■ PROBLEM ■
Rewrite the stretch of records from the line containing "Viewport: 1456px width, 818px height." through the line containing "(x=244, y=893)" as a numbered list, leaving out any blank lines.

[Start]

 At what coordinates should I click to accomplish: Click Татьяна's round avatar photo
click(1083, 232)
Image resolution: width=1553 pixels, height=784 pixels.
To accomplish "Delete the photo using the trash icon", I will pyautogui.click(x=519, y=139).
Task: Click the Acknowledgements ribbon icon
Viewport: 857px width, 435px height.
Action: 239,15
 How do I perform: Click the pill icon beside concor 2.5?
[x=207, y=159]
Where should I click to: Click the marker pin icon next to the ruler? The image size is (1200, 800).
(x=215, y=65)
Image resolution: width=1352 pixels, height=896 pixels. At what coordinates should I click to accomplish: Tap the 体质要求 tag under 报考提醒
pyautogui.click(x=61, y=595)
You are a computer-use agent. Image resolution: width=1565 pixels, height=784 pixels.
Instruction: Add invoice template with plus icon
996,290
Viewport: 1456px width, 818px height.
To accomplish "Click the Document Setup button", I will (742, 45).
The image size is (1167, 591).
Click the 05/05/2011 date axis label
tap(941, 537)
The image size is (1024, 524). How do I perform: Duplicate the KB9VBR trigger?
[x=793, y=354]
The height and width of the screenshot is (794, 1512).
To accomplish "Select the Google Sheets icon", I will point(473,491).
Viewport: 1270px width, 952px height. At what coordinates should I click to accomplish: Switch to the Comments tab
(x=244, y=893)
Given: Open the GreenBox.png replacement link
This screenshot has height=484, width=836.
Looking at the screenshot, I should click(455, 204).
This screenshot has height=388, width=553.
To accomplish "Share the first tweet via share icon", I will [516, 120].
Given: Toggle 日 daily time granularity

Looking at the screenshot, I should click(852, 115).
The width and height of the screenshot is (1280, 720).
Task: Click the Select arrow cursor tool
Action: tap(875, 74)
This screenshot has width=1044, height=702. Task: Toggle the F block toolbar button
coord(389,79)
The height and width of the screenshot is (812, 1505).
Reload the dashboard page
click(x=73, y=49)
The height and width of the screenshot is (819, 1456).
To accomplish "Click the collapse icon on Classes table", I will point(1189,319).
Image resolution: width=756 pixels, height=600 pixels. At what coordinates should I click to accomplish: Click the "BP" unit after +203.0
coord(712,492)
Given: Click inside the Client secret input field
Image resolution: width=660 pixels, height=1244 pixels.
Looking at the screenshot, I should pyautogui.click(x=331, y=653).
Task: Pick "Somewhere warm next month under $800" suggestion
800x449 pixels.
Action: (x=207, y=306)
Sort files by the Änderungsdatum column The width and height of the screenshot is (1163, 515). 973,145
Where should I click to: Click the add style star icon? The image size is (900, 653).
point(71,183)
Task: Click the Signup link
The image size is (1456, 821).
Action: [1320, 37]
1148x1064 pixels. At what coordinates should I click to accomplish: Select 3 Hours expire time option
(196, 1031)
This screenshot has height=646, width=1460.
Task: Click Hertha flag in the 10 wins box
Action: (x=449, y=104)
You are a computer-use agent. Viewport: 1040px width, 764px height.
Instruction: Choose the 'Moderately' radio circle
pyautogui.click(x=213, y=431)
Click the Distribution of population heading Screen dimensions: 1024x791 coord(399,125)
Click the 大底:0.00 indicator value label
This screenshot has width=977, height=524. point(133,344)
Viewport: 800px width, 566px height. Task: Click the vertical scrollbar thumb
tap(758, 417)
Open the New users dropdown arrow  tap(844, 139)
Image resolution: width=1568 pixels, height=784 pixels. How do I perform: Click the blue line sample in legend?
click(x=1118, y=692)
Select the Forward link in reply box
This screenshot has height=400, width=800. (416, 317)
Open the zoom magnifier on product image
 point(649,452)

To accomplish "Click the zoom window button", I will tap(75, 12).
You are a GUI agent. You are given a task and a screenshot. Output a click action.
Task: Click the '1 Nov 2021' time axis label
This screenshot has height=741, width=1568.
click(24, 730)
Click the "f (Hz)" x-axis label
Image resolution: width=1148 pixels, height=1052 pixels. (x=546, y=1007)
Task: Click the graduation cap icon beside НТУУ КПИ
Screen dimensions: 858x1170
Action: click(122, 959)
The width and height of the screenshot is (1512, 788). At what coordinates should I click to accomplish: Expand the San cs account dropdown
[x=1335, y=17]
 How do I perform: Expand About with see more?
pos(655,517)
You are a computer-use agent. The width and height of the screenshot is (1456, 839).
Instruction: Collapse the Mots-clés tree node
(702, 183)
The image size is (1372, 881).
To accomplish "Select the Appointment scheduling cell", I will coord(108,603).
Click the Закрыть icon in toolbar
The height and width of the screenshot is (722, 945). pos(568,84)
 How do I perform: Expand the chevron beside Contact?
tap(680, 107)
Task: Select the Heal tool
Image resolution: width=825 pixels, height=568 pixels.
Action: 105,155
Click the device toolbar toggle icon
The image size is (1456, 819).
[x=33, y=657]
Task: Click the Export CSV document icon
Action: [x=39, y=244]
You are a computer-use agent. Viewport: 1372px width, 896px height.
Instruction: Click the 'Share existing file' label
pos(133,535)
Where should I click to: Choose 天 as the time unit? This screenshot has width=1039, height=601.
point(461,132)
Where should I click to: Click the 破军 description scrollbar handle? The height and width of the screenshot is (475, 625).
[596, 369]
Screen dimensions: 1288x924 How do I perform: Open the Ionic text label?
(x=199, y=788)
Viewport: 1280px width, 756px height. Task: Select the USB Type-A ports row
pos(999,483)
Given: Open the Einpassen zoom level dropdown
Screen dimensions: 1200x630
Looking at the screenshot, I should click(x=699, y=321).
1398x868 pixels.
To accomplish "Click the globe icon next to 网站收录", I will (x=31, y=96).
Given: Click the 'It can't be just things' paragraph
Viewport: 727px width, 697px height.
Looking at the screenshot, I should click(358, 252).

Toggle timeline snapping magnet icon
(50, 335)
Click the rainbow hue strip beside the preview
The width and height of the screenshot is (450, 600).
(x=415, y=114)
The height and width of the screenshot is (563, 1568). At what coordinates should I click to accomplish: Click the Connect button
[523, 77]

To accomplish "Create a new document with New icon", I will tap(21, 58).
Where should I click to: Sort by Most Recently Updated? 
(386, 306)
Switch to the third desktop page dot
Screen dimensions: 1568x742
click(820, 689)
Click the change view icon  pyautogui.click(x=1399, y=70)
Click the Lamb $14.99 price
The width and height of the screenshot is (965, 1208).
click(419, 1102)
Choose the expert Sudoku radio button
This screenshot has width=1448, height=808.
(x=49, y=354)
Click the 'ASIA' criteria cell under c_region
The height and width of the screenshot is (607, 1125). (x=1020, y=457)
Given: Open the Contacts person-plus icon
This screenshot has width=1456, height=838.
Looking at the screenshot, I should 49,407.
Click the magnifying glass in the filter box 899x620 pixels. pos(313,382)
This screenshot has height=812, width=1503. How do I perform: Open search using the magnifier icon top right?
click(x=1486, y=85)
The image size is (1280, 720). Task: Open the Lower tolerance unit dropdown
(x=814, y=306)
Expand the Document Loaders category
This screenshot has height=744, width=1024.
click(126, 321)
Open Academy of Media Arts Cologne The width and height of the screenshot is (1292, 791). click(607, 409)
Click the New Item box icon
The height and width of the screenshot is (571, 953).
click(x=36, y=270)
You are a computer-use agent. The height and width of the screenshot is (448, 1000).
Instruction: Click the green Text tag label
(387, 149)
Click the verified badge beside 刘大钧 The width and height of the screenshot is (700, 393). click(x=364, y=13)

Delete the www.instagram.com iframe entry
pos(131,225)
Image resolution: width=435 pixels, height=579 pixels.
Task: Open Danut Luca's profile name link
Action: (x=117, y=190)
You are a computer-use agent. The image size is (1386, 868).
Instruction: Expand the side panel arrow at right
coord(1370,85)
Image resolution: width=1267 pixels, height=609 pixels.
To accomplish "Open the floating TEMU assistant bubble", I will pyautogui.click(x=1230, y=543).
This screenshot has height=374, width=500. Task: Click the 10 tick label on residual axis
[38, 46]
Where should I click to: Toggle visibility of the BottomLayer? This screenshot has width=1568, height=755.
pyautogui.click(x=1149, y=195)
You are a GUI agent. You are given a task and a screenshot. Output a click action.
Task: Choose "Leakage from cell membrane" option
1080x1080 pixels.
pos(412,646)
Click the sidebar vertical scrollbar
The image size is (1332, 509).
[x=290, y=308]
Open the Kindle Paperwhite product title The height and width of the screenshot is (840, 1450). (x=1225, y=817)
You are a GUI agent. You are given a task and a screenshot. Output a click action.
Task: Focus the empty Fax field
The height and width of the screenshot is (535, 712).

[End]

■ RESPONSE FOR THIS EXERCISE ■
1. Viewport: 1456px width, 818px height.
2. To accomplish "Click the Document Setup button", I will (742, 45).
3. The image size is (1167, 591).
4. Click the 05/05/2011 date axis label
5. tap(941, 537)
6. The image size is (1024, 524). How do I perform: Duplicate the KB9VBR trigger?
7. [x=793, y=354]
8. The height and width of the screenshot is (794, 1512).
9. To accomplish "Select the Google Sheets icon", I will point(473,491).
10. Viewport: 1270px width, 952px height. At what coordinates should I click to accomplish: Switch to the Comments tab
11. (x=244, y=893)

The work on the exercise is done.